A Quartz investigation published on Wednesday found that H&M was regularly misrepresenting the environmental impact of its products. It’s a damning piece of reporting that caused H&M to pull all of its sustainable scorecards, or Higg sustainability profiles, from its online store, in response.

Quartz found that hundreds of products were misrepresented, shown to be more sustainable than they really were. For example, a product called the Antoinette dress that was publicly listed as using 20% less water than the baseline actually used 20% more than the baseline. 

The story resulted in the Sustainable Apparel Coalition, a group of more than 250 fashion brands that developed the Higg sustainability profile, pausing their use entirely. The Norwegian Consumer Authority also said last week that the labels were misleading.

The fashion industry is largely unregulated, in terms of what kinds of sustainability claims a brand can make. Unlike the FDA, which requires a food product to meet certain criteria before being labeled “organic” or “cage-free,” for example, apparel brands have been able to make claims about sustainability with impunity. Anti-greenwashing laws have caught on in E.U. countries in recent years, but the movement to codify these rules is still nascent.

On the Glossy Week in Review podcast last week, Glossy editor-in-chief Jill Manoff and I discuss more about the H&M controversy and greenwashing. 

The aftermath of overturning Roe v. Wade

The Supreme Court’s run of unpopular decisions continued last week: It ruled that the Environmental Protection Agency could not enforce regulations to protect the environment, and it announced it would hear a case on election law that has many election watchdogs worried. Still, the overturning of Roe v. Wade the week prior was the most inflammatory in public opinion: The majority of Americans support the right to legal abortion, and the Supreme Court’s ruling sparked mass demonstrations.

The beauty and fashion industries have responded in a number of ways, which we have covered on Glossy. Senior reporter Sara Spruch-Feiner spoke to the brands that have come out in full-throated support of reproductive rights about the necessity of speaking out. I wrote about the ways that companies are withholding coverage for abortion travel expenses for unionized employees. And reporter Tony Case, writing for our sister publication WorkLife, did a deep dive on how companies are handling the mental and physical health crises among employees that the decision has caused.
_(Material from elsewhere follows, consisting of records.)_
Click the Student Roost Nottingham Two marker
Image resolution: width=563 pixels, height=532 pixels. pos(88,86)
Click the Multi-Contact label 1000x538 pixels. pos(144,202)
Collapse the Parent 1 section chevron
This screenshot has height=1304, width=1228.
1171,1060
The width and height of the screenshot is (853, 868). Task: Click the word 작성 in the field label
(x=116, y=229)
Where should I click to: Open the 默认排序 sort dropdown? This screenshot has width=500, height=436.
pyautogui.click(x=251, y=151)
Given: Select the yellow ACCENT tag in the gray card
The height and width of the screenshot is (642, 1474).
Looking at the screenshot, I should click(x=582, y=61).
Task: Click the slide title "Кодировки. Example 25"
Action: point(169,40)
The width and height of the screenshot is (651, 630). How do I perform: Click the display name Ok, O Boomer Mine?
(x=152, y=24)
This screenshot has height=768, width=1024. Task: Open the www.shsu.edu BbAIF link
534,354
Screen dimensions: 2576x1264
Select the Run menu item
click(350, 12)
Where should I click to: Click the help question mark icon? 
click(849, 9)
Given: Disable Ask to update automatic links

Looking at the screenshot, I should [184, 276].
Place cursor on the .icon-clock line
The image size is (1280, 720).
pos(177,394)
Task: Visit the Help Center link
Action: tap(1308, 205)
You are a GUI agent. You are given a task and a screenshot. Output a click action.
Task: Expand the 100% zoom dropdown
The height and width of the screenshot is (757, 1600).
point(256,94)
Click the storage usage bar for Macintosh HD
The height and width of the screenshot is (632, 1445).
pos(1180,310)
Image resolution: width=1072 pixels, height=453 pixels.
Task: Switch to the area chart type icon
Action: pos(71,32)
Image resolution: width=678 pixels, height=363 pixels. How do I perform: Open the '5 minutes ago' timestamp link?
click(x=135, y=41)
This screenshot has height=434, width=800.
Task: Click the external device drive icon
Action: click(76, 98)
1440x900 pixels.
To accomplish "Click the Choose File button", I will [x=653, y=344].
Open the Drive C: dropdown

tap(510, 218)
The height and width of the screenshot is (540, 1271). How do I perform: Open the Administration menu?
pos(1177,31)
This story isn’t ending. We’ll continue covering the ways this decision impacts our industries and the thousands of women it employs.

Ganni gets sold

L Catterton, the private equity firm that owns brands like Birkenstock, is selling off the Danish fashion brand Ganni. Ganni’s buyers were not disclosed, but Reuters said interest has mostly stemmed from Chinese buyers.

L Catterton invested heavily in the brand beginning in 2017. While neither the terms of the original investment nor of the sell-off were officially disclosed, Reuters reported that L Catterton is selling Ganni for between $500 million and $700 million.

By all accounts, the Danish brand flourished under L Catterton, growing internationally and gaining a cult following among influencers. The sale was reportedly not due to missed targets or bad blood, but may be due to L Catterton looking to tidy up its portfolio ahead of a potential IPO sometime this summer. 

More athletes try their hand at the celebrity brand model

Celebrity brands are common in beauty and fashion, from Rihanna’s Fenty Beauty and Savage x Fenty to Hailey Bieber’s recently-sued Rhode. Now, athletes are launching their own activewear brands.

Last week, a supergroup of athletes — baseball’s Derek Jeter, hockey’s Wayne Gretzky and ballet’s Misty Copeland — all came together to launch a new activewear brand called Greatness Wins. The brand is created in partnership with Chris Riccobono, the founder of Untuckit, who said it will launch online first and possibly open one or two stores this year.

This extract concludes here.